Posted on Dec.05, 2009, under Tutorial
The purpose of medical consultation is to understand sickness in the context of someone’s life, drawing upon a broad range of approaches to awaken and support a person’s inner healing response. Health challenges impact many aspects of a person’s life, and many aspects of a person’s life can influence illness and the restoration of health. The success of any consultation depends on how well the patient and doctor communicate with each other. There is now firm evidence linking the quality of this communication to clinical outcomes. In the early 1980’s, Goldman, Lee and Rudd published the often-cited “10 Commandments of Consultation”, which effectively defined a practical standard for internal medicine consultation. Consultants were advised to:
- clarify the question
- determine the urgency of the consultation
- gather data independently rather than relying on that previously obtained
- be brief and succinct
- state the differential diagnosis concisely and be specific in recommendations
- anticipate potential problems and provide options
- honor the roles of other caregivers teach with tact
- maintain direct personal contact with the consulting physicians
- follow up with periodic notes and, where appropriate, recommendations.

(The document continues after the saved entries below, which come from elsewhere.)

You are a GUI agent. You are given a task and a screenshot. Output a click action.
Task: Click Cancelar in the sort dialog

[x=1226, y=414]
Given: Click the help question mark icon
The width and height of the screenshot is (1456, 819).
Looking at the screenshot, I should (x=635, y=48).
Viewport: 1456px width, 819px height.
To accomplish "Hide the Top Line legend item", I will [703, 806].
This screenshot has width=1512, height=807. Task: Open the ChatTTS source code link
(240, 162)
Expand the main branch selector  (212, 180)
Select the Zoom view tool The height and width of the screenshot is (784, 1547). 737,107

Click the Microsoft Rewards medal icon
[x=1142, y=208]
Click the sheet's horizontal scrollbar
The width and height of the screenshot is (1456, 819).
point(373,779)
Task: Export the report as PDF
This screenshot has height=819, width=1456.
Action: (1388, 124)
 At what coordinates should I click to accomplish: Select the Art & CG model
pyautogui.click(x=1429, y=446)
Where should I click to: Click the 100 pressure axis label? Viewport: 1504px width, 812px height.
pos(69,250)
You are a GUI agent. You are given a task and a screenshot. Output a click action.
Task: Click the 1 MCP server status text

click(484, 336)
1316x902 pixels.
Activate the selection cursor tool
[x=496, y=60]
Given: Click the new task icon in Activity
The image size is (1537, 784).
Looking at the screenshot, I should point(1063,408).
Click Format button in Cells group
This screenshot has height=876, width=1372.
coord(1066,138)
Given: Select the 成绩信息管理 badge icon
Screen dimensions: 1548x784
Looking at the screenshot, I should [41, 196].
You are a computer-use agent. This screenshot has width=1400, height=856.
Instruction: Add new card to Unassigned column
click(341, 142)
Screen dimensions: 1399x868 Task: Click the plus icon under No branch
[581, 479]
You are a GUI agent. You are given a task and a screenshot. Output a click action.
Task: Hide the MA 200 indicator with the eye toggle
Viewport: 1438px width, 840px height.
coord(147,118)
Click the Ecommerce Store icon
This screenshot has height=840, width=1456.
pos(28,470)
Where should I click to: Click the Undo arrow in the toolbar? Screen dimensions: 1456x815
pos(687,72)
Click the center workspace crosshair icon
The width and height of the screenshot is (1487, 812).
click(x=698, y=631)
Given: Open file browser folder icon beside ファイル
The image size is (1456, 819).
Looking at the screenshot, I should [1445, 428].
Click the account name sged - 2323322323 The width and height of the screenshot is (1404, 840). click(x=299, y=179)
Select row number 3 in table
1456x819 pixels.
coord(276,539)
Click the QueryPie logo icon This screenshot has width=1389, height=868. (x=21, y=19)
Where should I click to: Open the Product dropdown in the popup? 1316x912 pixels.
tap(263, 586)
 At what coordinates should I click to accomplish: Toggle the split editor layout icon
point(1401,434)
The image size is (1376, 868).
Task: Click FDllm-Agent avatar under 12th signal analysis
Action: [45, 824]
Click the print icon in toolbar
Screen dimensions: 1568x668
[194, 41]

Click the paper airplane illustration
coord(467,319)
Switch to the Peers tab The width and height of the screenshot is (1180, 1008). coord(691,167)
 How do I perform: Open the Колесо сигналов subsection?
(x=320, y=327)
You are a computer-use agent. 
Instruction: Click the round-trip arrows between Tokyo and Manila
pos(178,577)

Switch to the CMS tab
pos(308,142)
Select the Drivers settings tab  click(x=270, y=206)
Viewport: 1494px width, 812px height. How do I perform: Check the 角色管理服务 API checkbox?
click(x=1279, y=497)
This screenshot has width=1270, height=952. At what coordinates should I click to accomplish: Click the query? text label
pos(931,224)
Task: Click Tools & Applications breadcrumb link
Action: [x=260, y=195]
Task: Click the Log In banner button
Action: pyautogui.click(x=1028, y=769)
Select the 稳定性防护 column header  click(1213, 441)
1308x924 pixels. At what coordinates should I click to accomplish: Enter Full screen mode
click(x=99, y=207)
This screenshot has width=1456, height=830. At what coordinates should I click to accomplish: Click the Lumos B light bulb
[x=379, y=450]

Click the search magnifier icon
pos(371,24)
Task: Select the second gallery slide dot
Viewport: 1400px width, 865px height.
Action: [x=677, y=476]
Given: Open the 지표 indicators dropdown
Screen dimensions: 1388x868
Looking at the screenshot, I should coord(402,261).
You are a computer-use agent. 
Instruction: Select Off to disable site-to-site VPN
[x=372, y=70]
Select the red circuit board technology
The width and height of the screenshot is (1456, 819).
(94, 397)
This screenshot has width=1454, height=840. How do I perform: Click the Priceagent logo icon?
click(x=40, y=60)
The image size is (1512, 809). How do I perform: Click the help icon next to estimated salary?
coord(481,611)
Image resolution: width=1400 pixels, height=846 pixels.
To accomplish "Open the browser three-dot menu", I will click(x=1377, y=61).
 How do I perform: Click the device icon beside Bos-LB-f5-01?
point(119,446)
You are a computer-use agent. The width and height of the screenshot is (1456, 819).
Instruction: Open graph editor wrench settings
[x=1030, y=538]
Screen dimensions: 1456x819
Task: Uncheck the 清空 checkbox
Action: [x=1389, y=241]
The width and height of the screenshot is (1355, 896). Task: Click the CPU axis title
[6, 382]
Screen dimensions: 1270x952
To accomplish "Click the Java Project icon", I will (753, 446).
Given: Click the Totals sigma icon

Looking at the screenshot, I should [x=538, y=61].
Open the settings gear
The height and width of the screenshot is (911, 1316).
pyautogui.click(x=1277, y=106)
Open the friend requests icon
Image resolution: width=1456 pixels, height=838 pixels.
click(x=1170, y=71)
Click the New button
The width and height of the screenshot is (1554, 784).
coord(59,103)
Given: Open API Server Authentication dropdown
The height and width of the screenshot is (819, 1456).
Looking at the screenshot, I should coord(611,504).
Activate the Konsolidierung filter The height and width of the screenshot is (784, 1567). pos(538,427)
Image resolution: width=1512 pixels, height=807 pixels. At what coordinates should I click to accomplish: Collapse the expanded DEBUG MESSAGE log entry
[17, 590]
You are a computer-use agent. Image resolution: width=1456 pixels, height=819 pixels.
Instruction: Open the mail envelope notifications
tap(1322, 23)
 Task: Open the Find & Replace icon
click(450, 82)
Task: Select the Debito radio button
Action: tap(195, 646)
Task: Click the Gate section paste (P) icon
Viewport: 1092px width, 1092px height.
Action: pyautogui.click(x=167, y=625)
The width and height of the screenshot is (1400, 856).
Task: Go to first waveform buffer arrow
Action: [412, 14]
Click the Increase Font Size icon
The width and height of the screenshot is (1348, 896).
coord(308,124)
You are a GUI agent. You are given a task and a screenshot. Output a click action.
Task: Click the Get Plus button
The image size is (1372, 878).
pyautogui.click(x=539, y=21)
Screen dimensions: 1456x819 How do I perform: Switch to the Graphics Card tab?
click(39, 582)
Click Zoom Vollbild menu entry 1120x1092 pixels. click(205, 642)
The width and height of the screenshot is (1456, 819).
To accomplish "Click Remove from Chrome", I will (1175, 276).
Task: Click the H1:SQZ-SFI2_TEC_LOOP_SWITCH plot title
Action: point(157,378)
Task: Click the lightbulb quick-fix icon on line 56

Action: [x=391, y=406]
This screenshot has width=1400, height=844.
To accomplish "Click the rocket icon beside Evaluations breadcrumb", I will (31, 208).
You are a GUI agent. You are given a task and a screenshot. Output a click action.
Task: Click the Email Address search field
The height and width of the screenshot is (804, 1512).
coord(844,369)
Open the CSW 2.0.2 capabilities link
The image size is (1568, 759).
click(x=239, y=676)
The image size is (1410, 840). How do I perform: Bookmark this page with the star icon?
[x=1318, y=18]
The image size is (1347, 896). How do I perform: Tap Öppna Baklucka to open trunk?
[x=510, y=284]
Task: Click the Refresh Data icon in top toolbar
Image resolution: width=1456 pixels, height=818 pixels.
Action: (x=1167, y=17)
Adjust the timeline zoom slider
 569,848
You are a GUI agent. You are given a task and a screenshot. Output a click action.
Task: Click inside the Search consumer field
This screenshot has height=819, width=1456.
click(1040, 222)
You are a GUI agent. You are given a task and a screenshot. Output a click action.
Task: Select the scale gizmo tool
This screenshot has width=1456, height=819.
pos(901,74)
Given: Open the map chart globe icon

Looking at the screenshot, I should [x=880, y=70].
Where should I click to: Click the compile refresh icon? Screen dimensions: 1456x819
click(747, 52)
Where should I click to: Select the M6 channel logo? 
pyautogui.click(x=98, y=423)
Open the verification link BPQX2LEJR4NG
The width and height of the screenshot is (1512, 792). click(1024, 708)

Keep a good communication between doctor and patients is utmost importance, try to avoid whenever possible using a family member to translate. More often than not, you will be wasting your time; you will be unsure of the history and you will be unsure whether the doctor actually understands your problems. The phone translator services are usually quite good.
While all physicians have a duty to seek medical consultation when confronted with problems beyond their expertise, the acceptance of a consultation referral by the internist implies certain additional duties. The consultation and its documentation should be carefully constructed to meet these duties and to avoid misunderstandings.
Once the patient and doctor have agreed that psychological distress is an important factor in the patient’s illness, they can start to examine management options to address this. Even if the patient has significant physical disease, it is important to detect and manage psychological comorbidity.